── Excerpt

What is currently driving the market for mortgage investments

The market for mortgage investments is in flux. On the one hand, mortgage interest rates have fallen, while on the other, competitive pressure is decreasing - not least due to the integration of Credit Suisse into UBS. And: sustainability aspects are also playing an increasingly important role in this asset class.

Author: Maurizio Pedrini, Head Fixed Income Credit

Falling interest rates dampen pressure on property prices (Source: istockphoto.com).

Normalisation of interest rates supports property prices

Following the sharp rise at the beginning of 2022, mortgage interest rates have been falling again since the second half of 2023. This has eased the pressure on property prices. The safety buffer for unexpected negative developments has therefore become somewhat larger again. However, we remain very selective when it comes to higher loan-to-value ratios, particularly in the commercial segment.

Diversification of terms

The terms of mortgages taken out are better distributed again. While short terms were in particular demand in 2023, longer terms are now being taken out again to a somewhat greater extent. This facilitates investment activity.

Swap rates have bottomed out again

Last summer, CHF swap yields were around 20 basis points (bps) higher than the long-term average (compared to Swiss Confederation, Pfandbriefe and corporate bonds ). Mortgage rates are offered on the basis of swap rates and were therefore very attractive compared to bonds. As expected, this has now normalised again (only Swiss Confederates are still rather expensive). Mortgage investments outperformed the bond market during this period (duration-adjusted by approx. 1% with a duration of five years). This advantage will disappear in the future. What will remain are the higher current credit spreads of the mortgage market.

────
── Given data

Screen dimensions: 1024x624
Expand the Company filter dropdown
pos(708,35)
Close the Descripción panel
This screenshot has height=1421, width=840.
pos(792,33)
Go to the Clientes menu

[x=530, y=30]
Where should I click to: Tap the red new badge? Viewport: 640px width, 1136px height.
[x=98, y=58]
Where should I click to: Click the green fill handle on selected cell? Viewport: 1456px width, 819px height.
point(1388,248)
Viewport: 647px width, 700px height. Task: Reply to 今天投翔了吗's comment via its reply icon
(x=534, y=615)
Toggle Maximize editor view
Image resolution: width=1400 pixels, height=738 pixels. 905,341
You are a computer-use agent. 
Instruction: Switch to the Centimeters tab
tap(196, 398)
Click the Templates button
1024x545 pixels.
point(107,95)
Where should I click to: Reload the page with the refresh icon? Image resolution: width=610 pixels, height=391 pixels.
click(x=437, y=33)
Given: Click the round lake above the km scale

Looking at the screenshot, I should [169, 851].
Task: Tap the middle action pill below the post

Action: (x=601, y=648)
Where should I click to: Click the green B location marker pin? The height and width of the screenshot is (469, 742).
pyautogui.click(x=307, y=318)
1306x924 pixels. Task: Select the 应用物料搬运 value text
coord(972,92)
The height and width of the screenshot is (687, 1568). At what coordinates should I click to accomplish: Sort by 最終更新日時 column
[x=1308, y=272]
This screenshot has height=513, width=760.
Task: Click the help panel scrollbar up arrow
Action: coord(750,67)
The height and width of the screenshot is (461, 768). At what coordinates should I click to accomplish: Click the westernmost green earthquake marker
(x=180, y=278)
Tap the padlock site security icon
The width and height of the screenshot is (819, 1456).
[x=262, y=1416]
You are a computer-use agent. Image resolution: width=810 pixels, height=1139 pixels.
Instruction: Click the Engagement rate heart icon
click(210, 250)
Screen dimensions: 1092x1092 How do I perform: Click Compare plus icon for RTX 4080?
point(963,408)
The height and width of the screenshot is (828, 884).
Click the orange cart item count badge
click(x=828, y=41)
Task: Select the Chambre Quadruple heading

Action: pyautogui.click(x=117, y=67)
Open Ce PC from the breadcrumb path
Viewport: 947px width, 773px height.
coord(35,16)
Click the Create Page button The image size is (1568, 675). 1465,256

────

Tasks to perform:
1. In the mortgage investments text, since when have mortgage interest rates been falling again?
2. Decide whether each statement agrees with the mortgage investments text, and quote the words that settle it: (a) Short mortgage terms were in particular demand in 2023. (b) Competitive pressure in the mortgage investment market is increasing. (c) The advantage mortgage investments had over the bond market will continue in the future.

Answers to the tasks:
1. Since the second half of 2023.

2.
(a) Yes: "While short terms were in particular demand in 2023"
(b) No: "competitive pressure is decreasing"
(c) No: "This advantage will disappear in the future."